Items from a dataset
▬▬▬

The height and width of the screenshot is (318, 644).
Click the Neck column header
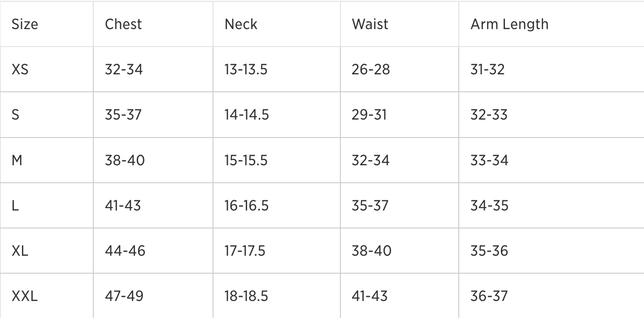241,24
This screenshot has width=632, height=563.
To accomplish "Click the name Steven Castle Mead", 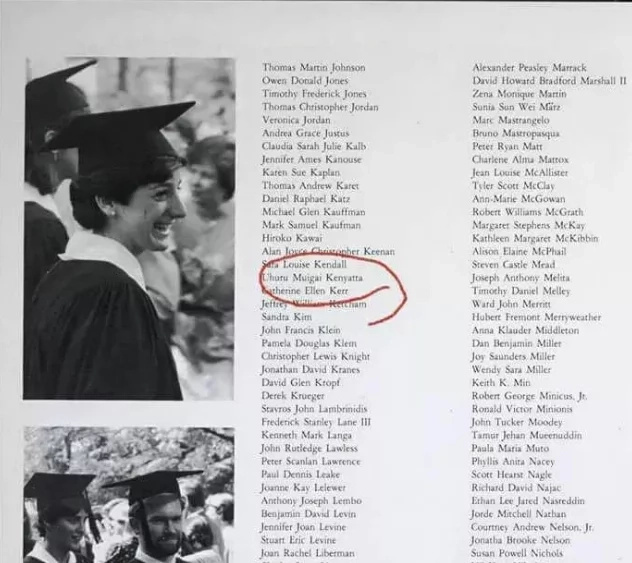I will pyautogui.click(x=514, y=265).
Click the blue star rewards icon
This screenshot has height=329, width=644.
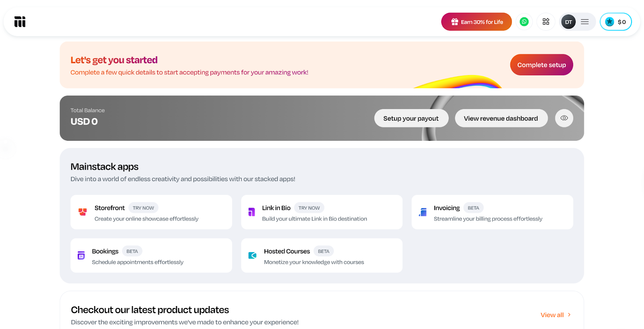(609, 22)
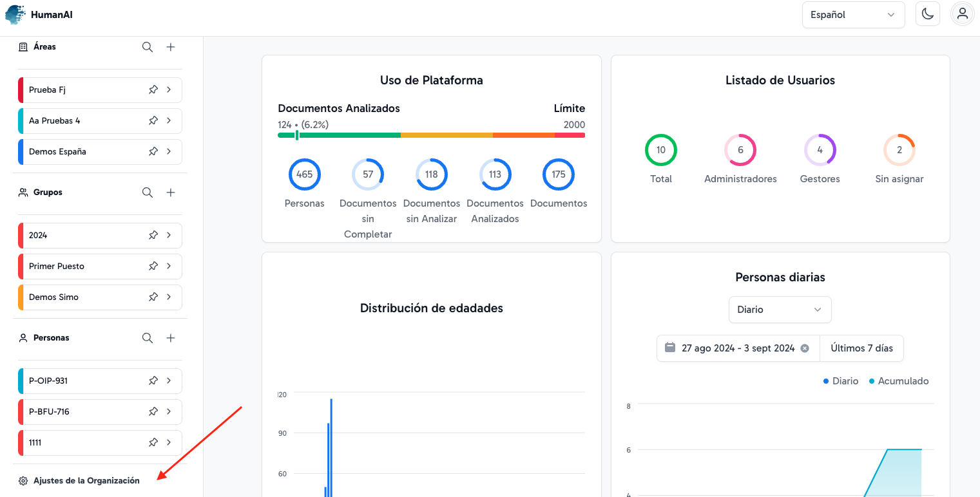Click the date range input field
Image resolution: width=980 pixels, height=497 pixels.
coord(735,348)
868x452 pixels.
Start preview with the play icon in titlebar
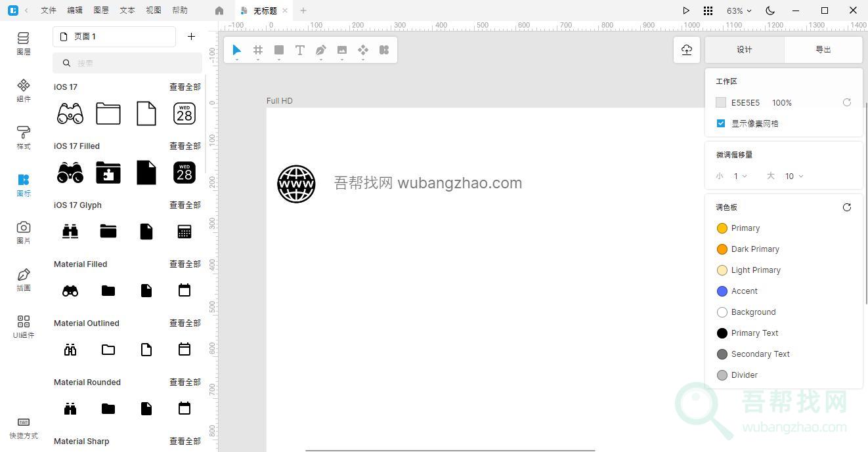[685, 10]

▬▬▬

### EXERCISE INSTRUCTIONS
Only the lines from the one holding "868x452 pixels." through the end of the records belong in the answer, copied exactly and without pictures.

### EXERCISE RESPONSE
868x452 pixels.
Start preview with the play icon in titlebar
[685, 10]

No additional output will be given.